Understanding and Modifying the Band Structure of Nano-Graphene Ribbons

了解和修改纳米石墨烯带的能带结构

• 批准号: 1401193
• 负责人: Edward Conrad
• 金额: $ 39.99万
• 依托单位: Georgia Tech Research Corporation
• 依托单位国家: 美国
• 项目类别: Standard Grant
• 财政年份: 2014
• 资助国家: 美国
• 起止时间: 2014-08-01 至 2018-07-31
• 项目状态: 已结题
• 来源: https://www.nsf.gov/awardsearch/showAward?AWD_ID=1401193&HistoricalAwards=false
• 关键词: Understanding; Modifying; Band; Structure; Nano

This project is co-funded by the Electronic and Photonic Materials Program and the Condensed Matter Physics Program.Non-technical Description: Going beyond classical digital electronics to devices based on quantum switches is a goal of modern materials research. Graphene grown on trenches etched in silicon carbide have recently shown incredible electronic and magnetic properties that potentially offer a new platform for quantum-based electronics. Conductivities 100 times larger than theoretical predicted maximums are now obtainable. However, the physical origin of these amazing properties is not yet clear. This research project aims to understand the detailed structure of sub-50 nanometer graphene ribbons and to develop new ways to reproducibly grow and alter their electronic properties. The societal impact of developing these graphene ribbons for near room-temperature quantum-switching networks would have far reaching impacts. In addition to the influence on technology, the project will train undergraduate students in this new field, as well as educating high-school science teachers so that they may better advise their students on the rewards of scientific and engineering professions.Technical Description: It has recently been shown that graphene grown on the sidewalls of SiC trenches has exceptional transport properties with mobilities exceeding predicted limits for 2-dimentional graphene by more than two orders of magnitude [Nature 506, 349-354 (2014)]. The high degree of order implied by these exceptional properties offers an opportunity to make significant advances in graphene electronics. However, the physical origin of the novel room-temperature ballistic transport in these ribbons is not understood. This proposal's goal is to correlate the nanostructure of the graphene sidewall ribbons with their measured band structure. The research team intends to uncover the role of strain, substrate bonding, and finite size effects on the electronic properties of these unique ribbons and their spectacular transport. The team uses a broad set of high-resolution surface sensitive probes that allow the research to go beyond transport experiments alone to directly measure their electronic structure. It employs high-resolution angle resolved photoemission to measure their electronic band structure and correlate those results with ribbon structure measured by scanning tunneling microscopy, low energy electron microscopy and transmission electron microscopy.

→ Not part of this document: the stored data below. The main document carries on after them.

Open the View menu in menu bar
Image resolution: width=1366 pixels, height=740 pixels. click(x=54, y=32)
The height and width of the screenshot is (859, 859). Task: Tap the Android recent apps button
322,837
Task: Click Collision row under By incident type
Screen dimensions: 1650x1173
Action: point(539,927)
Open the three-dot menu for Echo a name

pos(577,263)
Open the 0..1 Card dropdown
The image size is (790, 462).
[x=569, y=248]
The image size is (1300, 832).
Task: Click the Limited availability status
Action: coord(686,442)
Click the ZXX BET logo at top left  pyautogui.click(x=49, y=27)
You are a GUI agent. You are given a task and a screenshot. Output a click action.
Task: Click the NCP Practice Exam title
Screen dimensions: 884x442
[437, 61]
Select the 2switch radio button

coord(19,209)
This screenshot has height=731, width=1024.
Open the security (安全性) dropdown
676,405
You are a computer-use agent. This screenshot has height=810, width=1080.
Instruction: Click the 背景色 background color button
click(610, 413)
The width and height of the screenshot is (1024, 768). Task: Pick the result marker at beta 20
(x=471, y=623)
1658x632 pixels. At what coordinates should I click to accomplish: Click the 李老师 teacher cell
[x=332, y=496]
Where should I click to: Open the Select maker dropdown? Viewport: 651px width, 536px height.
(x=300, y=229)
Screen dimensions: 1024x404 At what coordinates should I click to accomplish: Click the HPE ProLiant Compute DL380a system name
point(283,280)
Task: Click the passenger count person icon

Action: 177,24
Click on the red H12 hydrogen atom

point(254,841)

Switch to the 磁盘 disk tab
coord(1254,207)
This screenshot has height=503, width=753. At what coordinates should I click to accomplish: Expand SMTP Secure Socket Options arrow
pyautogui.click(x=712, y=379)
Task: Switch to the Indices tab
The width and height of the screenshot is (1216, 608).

该项目由电子和光子材料计划和凝聚态物理计划共同资助。非技术描述：超越经典数字电子学到基于量子开关的设备是现代材料研究的目标。在碳化硅蚀刻的沟槽上生长的石墨烯最近显示出令人难以置信的电子和磁性特性，可能为基于量子的电子学提供一个新的平台。现在可以获得比理论预测最大值大 100 倍的电导率。然而，这些令人惊奇的特性的物理起源尚不清楚。该研究项目旨在了解 50 纳米以下石墨烯带的详细结构，并开发可重复生长和改变其电子特性的新方法。开发这些用于近室温量子开关网络的石墨烯带将产生深远的社会影响。除了对技术的影响外，该项目还将培训这一新领域的本科生，并教育高中科学教师，以便他们更好地为学生提供有关科学和工程专业回报的建议。技术描述：最近表明，在碳化硅沟槽侧壁上生长的石墨烯具有卓越的传输特性，其迁移率超出了二维石墨烯的预测极限两个数量级以上[自然] 506, 349-354 (2014)]。这些特殊特性所暗示的高度有序性为石墨烯电子学取得重大进展提供了机会。然而，这些带中新型室温弹道输运的物理起源尚不清楚。该提案的目标是将石墨烯侧壁带的纳米结构与其测量的能带结构相关联。研究小组打算揭示应变、基板键合和有限尺寸效应对这些独特带材的电子特性及其壮观的输运的作用。该团队使用了一系列高分辨率表面敏感探针，使研究能够超越单纯的传输实验，直接测量其电子结构。它采用高分辨率角分辨光电来测量其电子能带结构，并将这些结果与扫描隧道显微镜、低能电子显微镜和透射电子显微镜测量的带结构相关联。